### WRITTEN PROBLEM A
Decide whether each statement agrees with the passage on syntactic descriptions: (i) a constituent has a word at its core; (ii) a child constituent is an independent constituent; (iii) when the subject is the target of the action, the verb is in the active voice. Answer yes or no for each, quoting the words of the passage that decide it.
### WRITTEN PROBLEM B
Carry on the passage on syntactic descriptions, picking up right after its last sentence.

### PASSAGE
---
According to one aspect of the present disclosure, syntactic relationships among the elements of the original sentence may be established using a constituent model. A constituent may comprise a group of neighboring words in a sentence that behaves as a single entity. A constituent has a word at its core and may comprise child constituents at lower levels. A child constituent is a dependent constituent and may be associated with other constituents (such as parent constituents) for building the syntactic structure of the original sentence.
The components of the syntactic descriptions 702 may include, but are not limited to, surface models 910, surface slot descriptions 920, referential and structural control description 956, control and agreement description 940, non-tree syntactic descriptions 950, and analysis rules 960. Syntactic descriptions 702 may be used to construct possible syntactic structures of the original sentence in a given natural language, taking into account free linear word order, non-tree syntactic phenomena (e.g., coordination, ellipsis, etc.), referential relationships, and other considerations.
Surface models 910 may be represented as aggregates of one or more syntactic forms (“syntforms” 912) employed to describe possible syntactic structures of the sentences that are comprised by syntactic description 702. In general, the lexical meaning of a natural language word may be linked to surface (syntactic) models 910. A surface model may represent constituents which are viable when the lexical meaning functions as the “core.” A surface model may include a set of surface slots of the child elements, a description of the linear order, and/or diatheses. “Diathesis” herein shall refer to a certain relationship between an actor (subject) and one or more objects, having their syntactic roles defined by morphological and/or syntactic means. In an illustrative example, a diathesis may be represented by a voice of a verb: when the subject is the agent of the action, the verb is in the active voice, and when the subject is the target of the action, the verb is in the passive voice.
---
### DATASET ENTRIES
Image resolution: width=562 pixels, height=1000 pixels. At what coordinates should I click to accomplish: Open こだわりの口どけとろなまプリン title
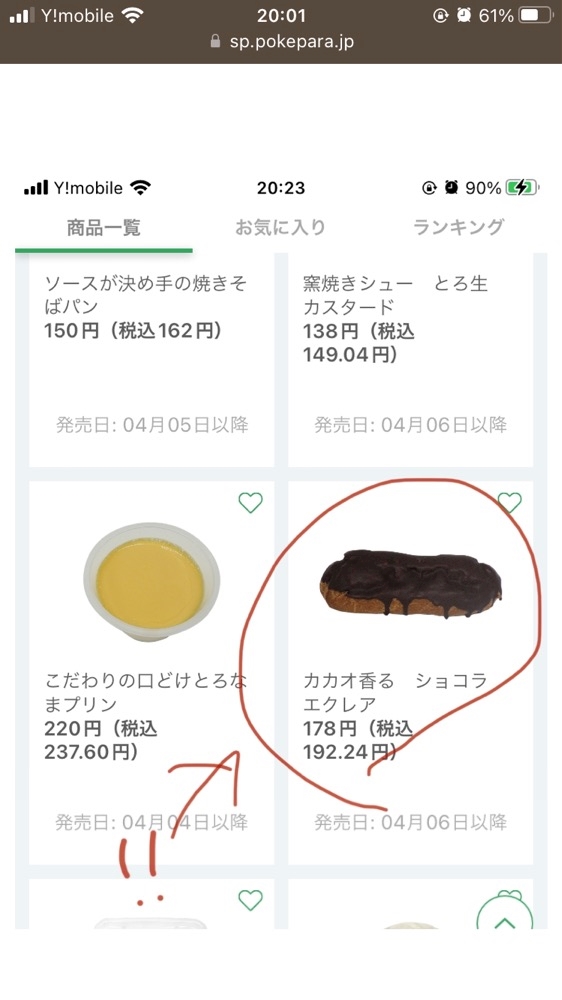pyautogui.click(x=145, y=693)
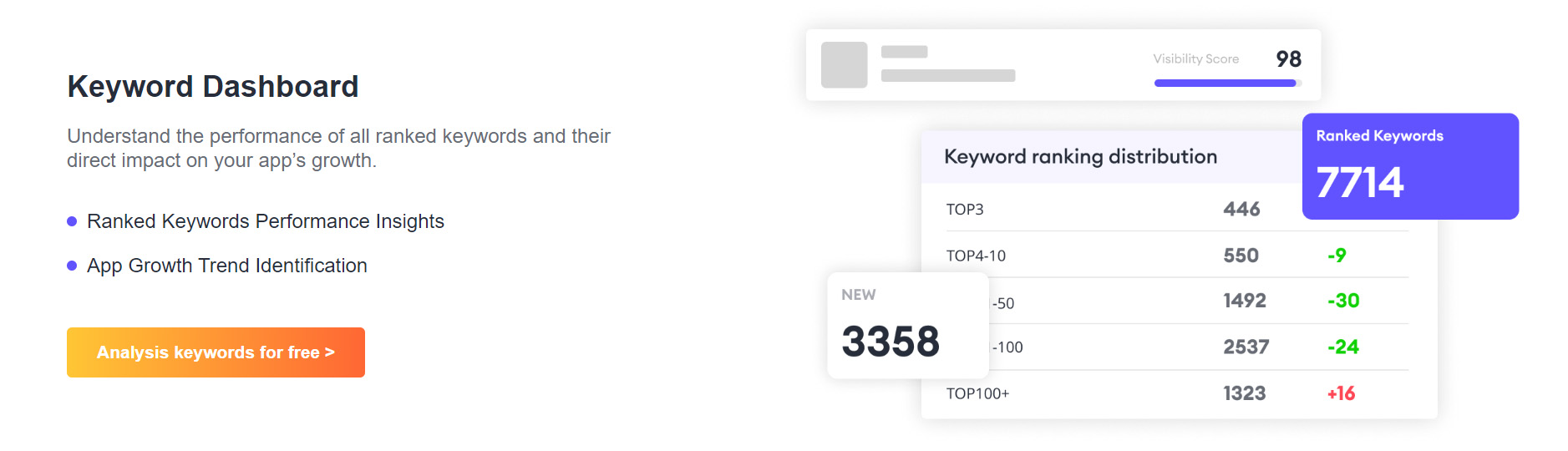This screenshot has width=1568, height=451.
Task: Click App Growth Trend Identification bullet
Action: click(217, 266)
---
### TASK OUTPUT A
(i) Yes: "A constituent has a word at its core"
(ii) No: "A child constituent is a dependent constituent"
(iii) No: "when the subject is the target of the action, the verb is in the passive voice"

### TASK OUTPUT B
A constituent model may utilize a plurality of surface slots 915 of the child constituents and their linear order descriptions 916 to describe grammatical values 914 of possible fillers of these surface slots. Diatheses 917 may represent relationships between surface slots 915 and deep slots 1014 (as shown in
Linear order description 916 may be represented by linear order expressions reflecting the sequence in which various surface slots 415 may appear in the sentence. The linear order expressions may include names of variables, names of surface slots, parenthesis, grammemes, ratings, the “or” operator, etc. In an illustrative example, a linear order description of a simple sentence of “Boys play football” may be represented as “Subject Core Object_Direct,” where Subject, Core, and Object_Direct are the names of surface slots 915 corresponding to the word order.
Communicative descriptions 980 may describe a word order in a syntform 912 from the point of view of communicative acts that are represented as communicative order expressions, which are similar to linear order expressions. The control and agreement description 440 may comprise rules and restrictions which are associated with grammatical values of the related constituents and may be used in performing syntactic analysis.
Non-tree syntax descriptions 950 may be created to reflect various linguistic phenomena, such as ellipsis and coordination, and may be used in syntactic structures transformations which are generated at various stages of the analysis according to one or more aspects of the present disclosure. Non-tree syntax descriptions 950 may include ellipsis description 952, coordination description 954, as well as referential and structural control description 930, among others.
Analysis rules 960 may generally describe properties of a specific language and may be used in performing the semantic analysis. Analysis rules 960 may comprise rules of identifying semantemes 962 and normalization rules 964. Normalization rules 964 may be used for describing language-dependent transformations of semantic structures.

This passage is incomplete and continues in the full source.